Rewrite the entries between the line holding "Image resolution: width=720" and the end of the entries, inclusive, replacing "Safari" with "Firefox" and changing nothing else. Leave the pictures out of your answer.

#### Recorded information ####

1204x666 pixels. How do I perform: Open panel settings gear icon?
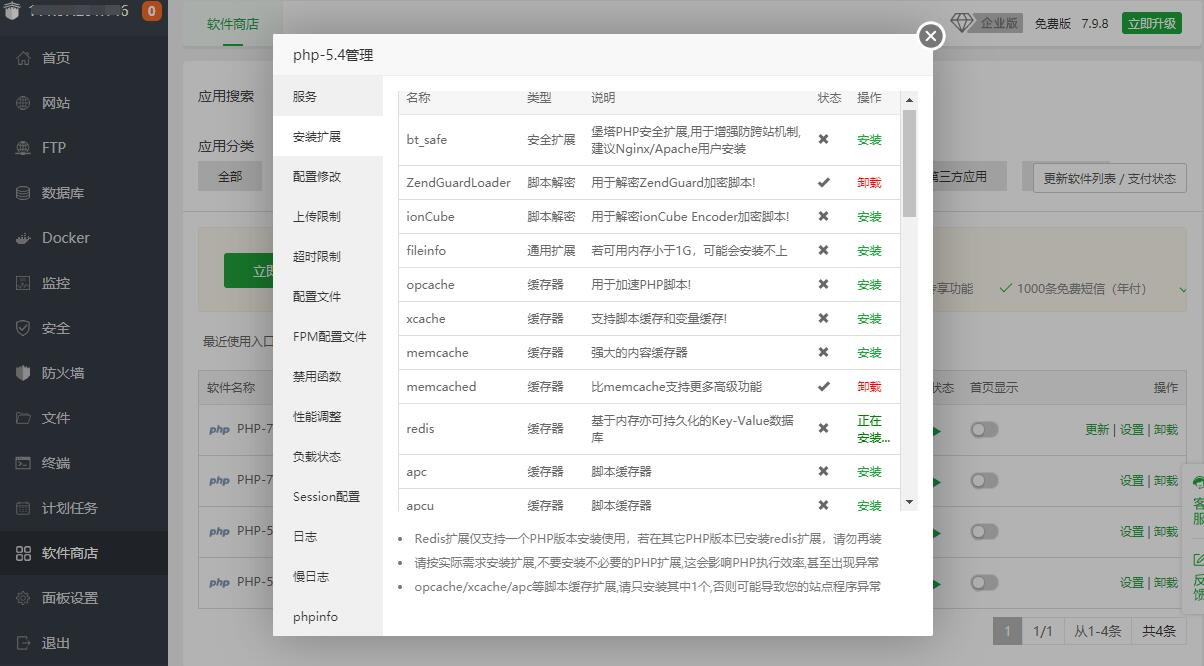tap(23, 598)
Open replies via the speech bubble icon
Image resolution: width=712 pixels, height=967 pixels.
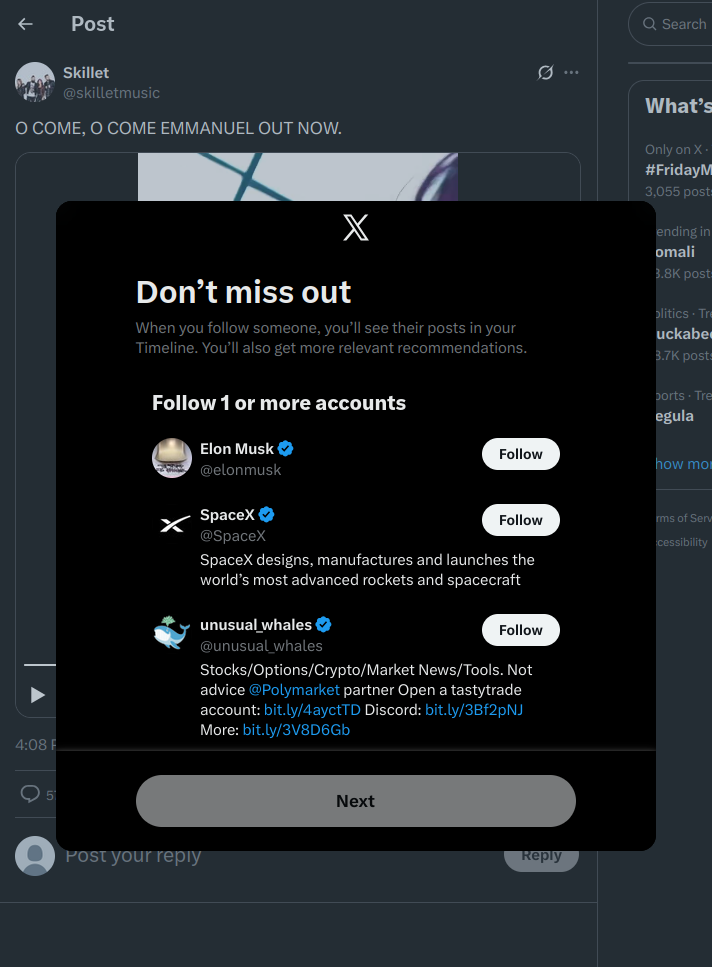[29, 794]
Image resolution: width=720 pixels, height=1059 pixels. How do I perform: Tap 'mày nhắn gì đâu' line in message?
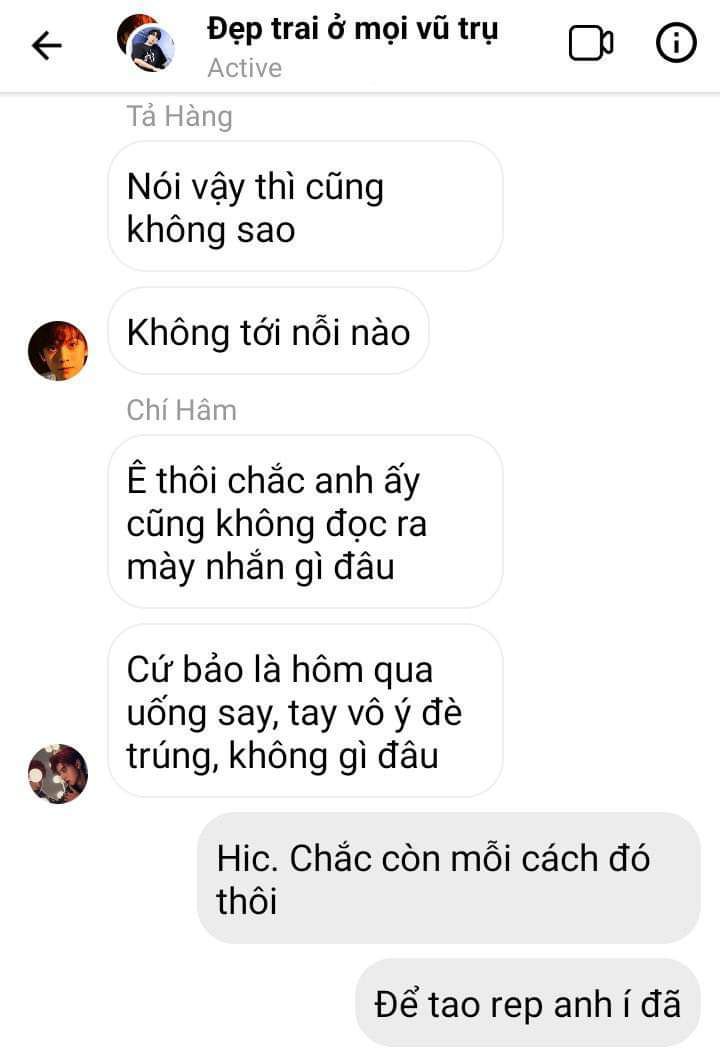261,567
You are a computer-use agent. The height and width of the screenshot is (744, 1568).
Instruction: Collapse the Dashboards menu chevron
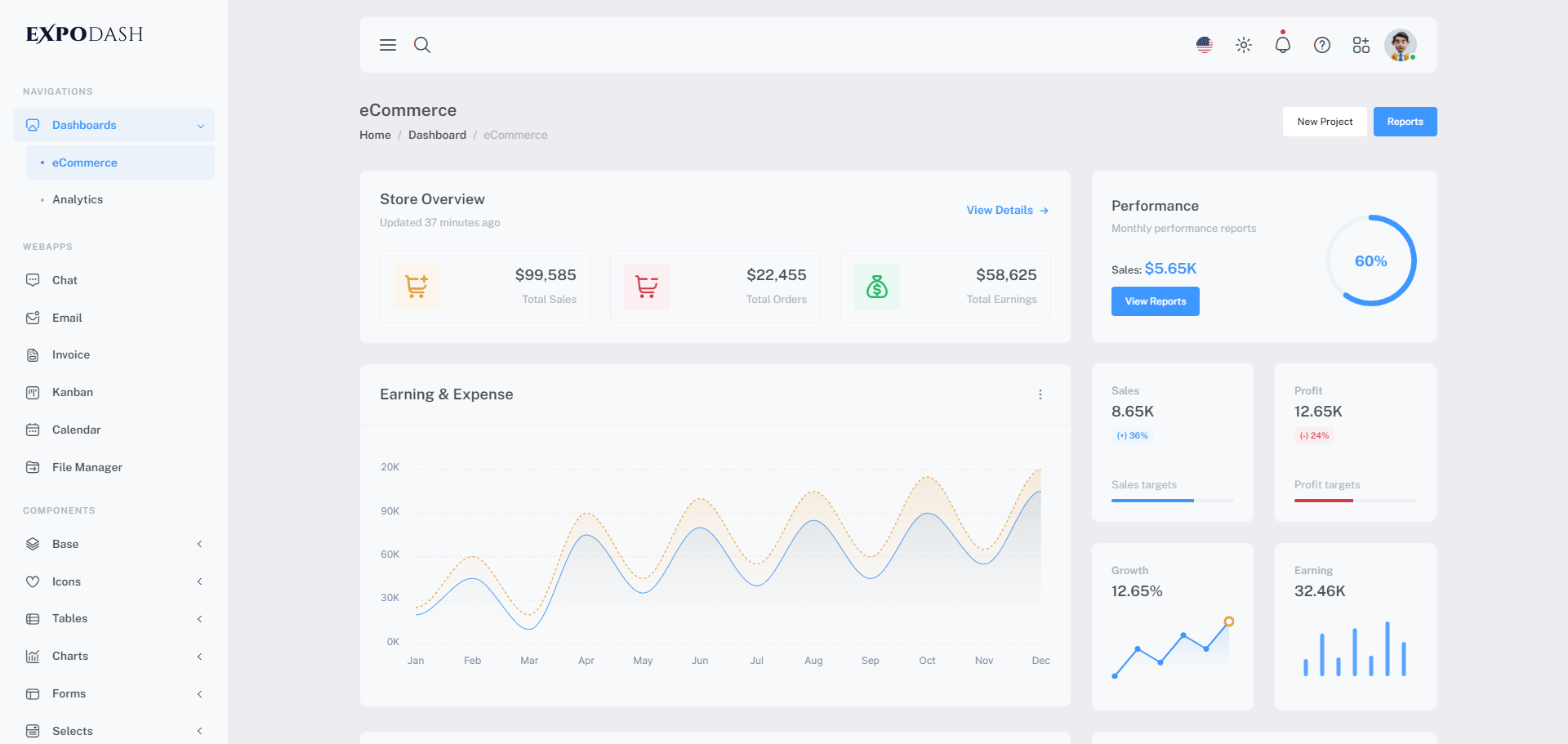(x=201, y=125)

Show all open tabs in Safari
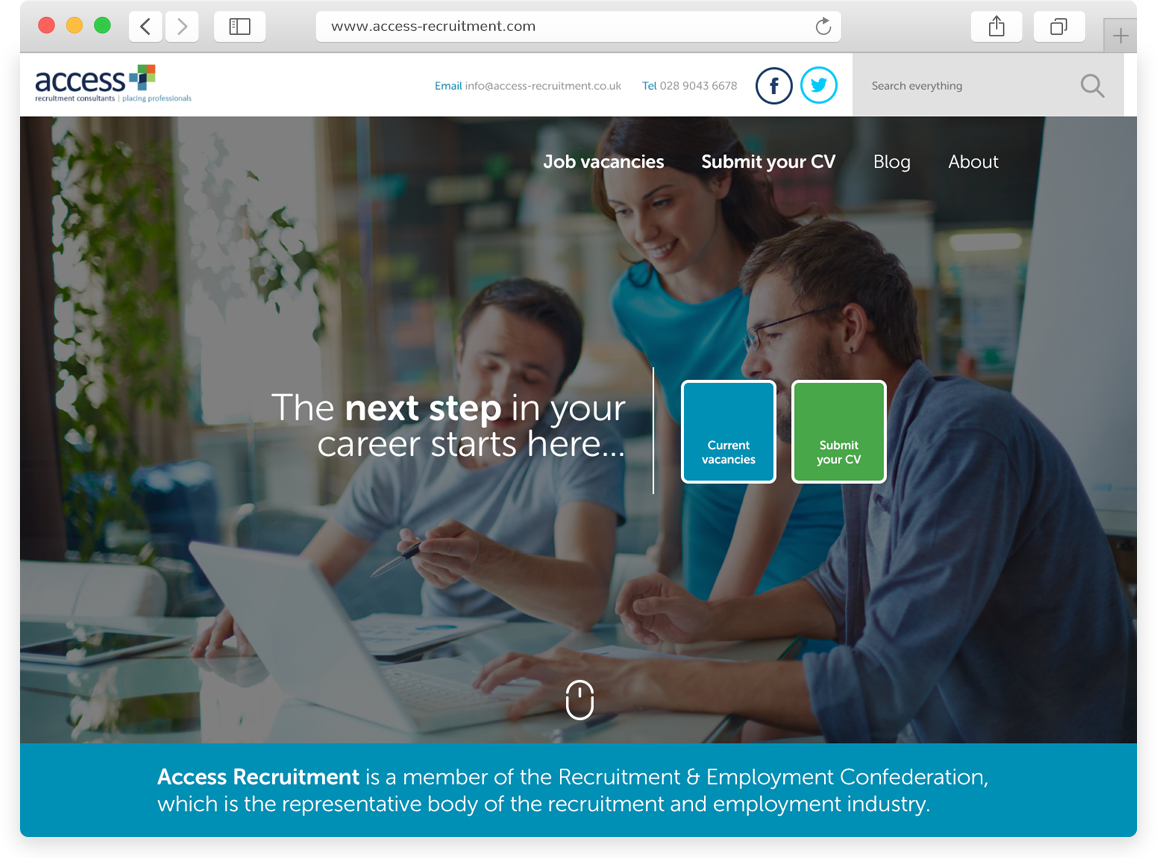click(1059, 26)
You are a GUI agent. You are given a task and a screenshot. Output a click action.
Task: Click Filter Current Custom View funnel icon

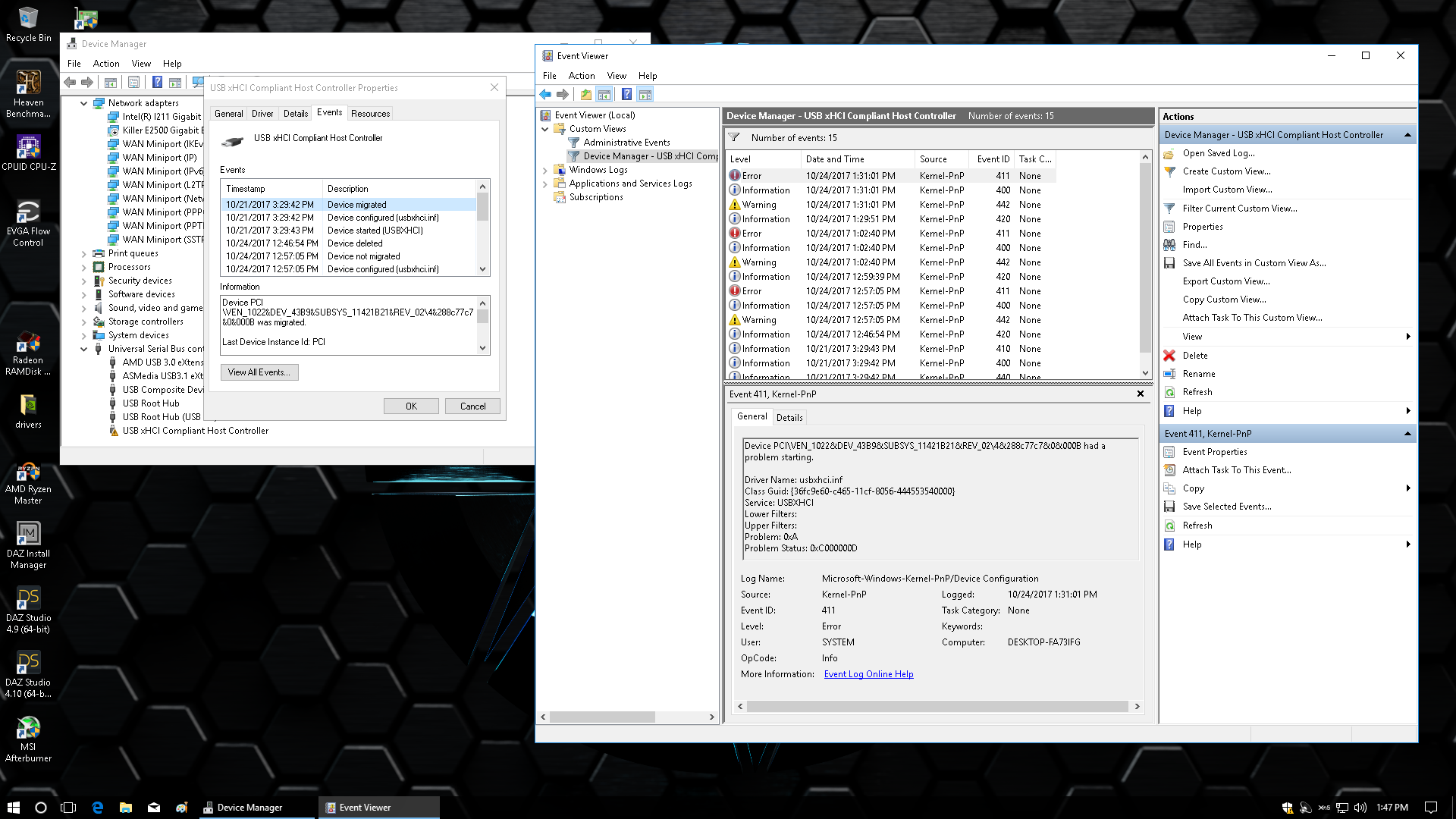[1169, 209]
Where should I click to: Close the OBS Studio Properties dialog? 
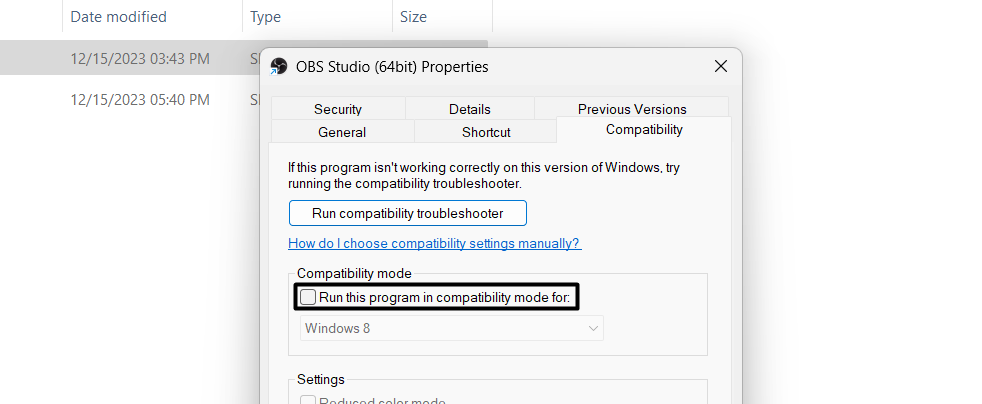point(720,67)
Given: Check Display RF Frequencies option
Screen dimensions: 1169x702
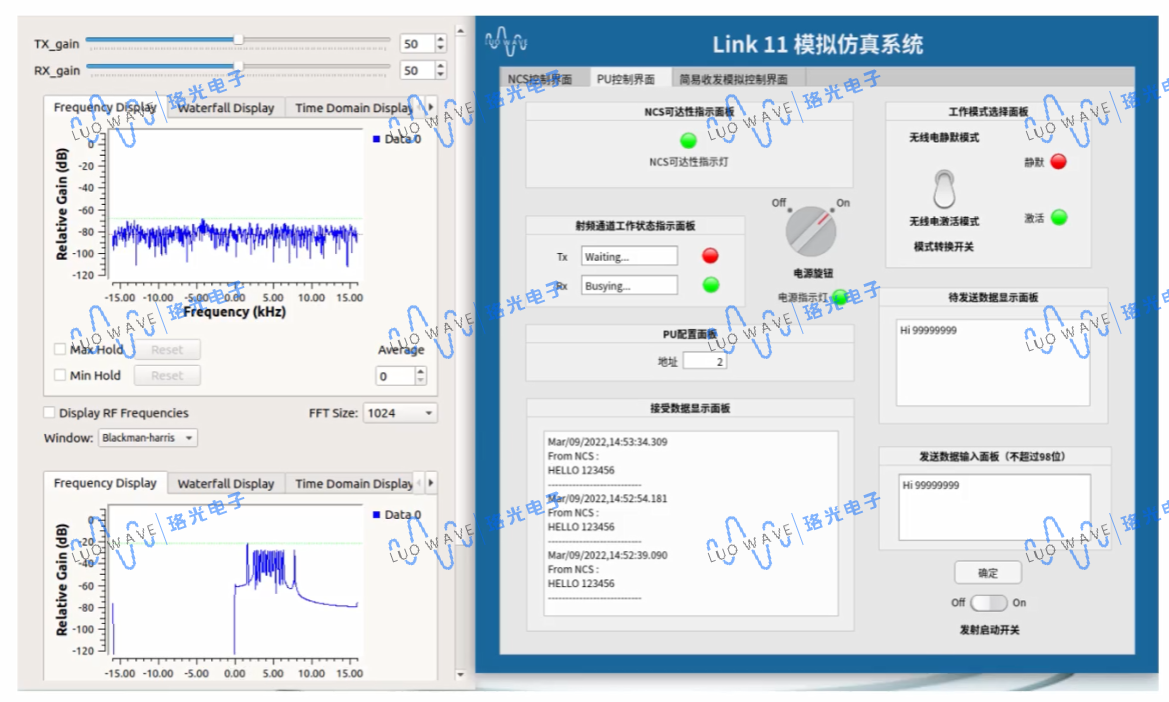Looking at the screenshot, I should click(50, 412).
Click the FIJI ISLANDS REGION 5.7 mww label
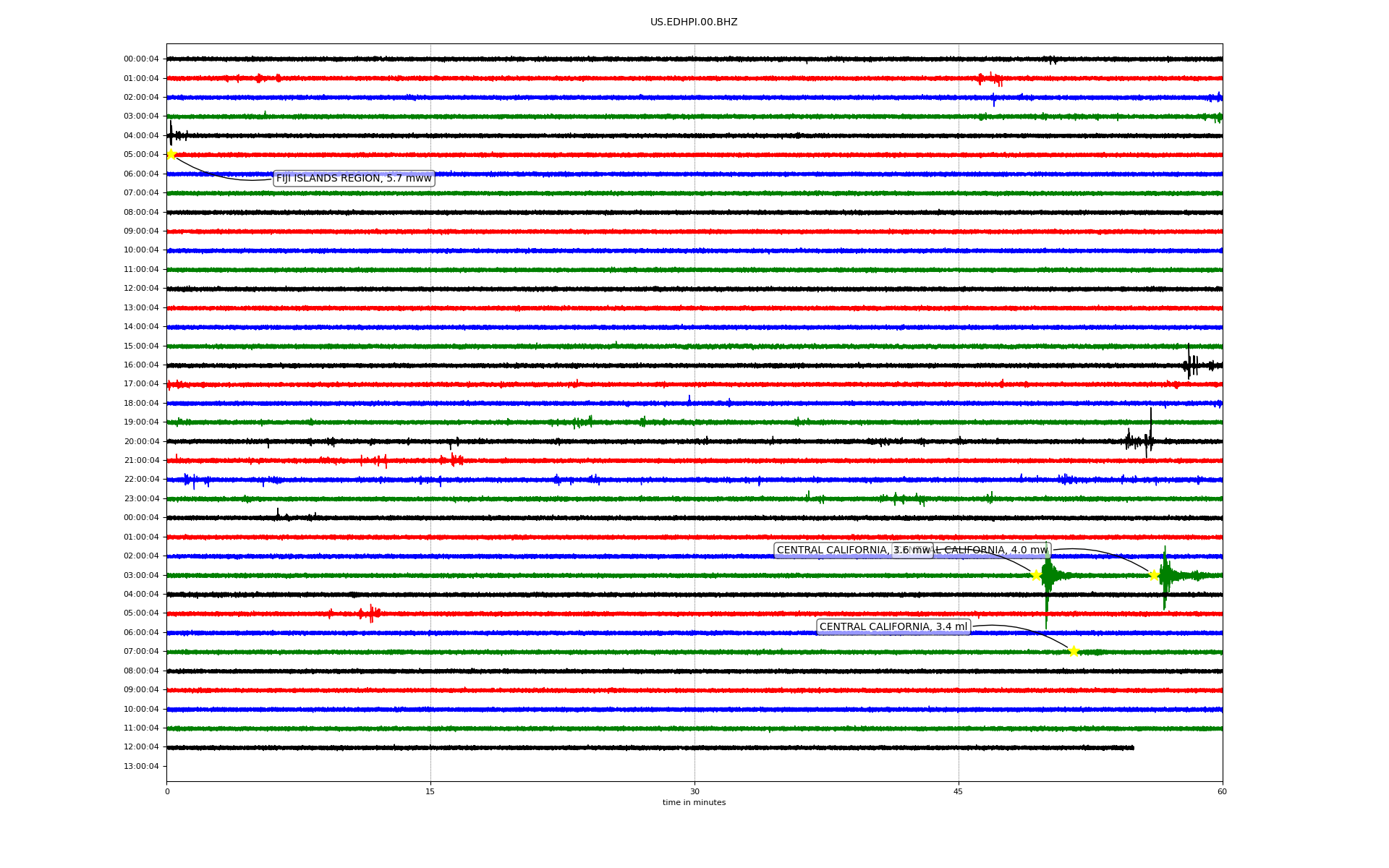The height and width of the screenshot is (868, 1389). tap(354, 179)
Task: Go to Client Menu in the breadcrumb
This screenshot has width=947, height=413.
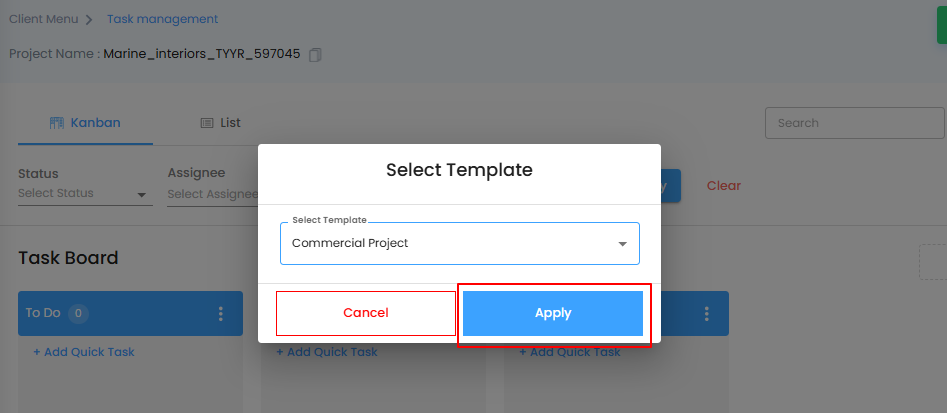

####

__Written reply__.
Image resolution: width=720 pixels, height=1059 pixels. How do I perform: Tap 'mày nhắn gì đâu' line in message?
261,567
You are a computer-use agent. The height and width of the screenshot is (744, 1568).
Instruction: Collapse the Dashboards menu chevron
(x=201, y=125)

Show all open tabs in Firefox
click(1059, 26)
You are a GUI agent. You are given a task and a screenshot. Output a click action.
Task: Click Filter Current Custom View funnel icon

[1169, 209]
Where should I click to: Close the OBS Studio Properties dialog? 
point(720,67)
Given: Check Display RF Frequencies option
Screen dimensions: 1169x702
Looking at the screenshot, I should click(50, 412).
Click the FIJI ISLANDS REGION 5.7 mww label
The height and width of the screenshot is (868, 1389). tap(354, 179)
Task: Go to Client Menu in the breadcrumb
This screenshot has width=947, height=413.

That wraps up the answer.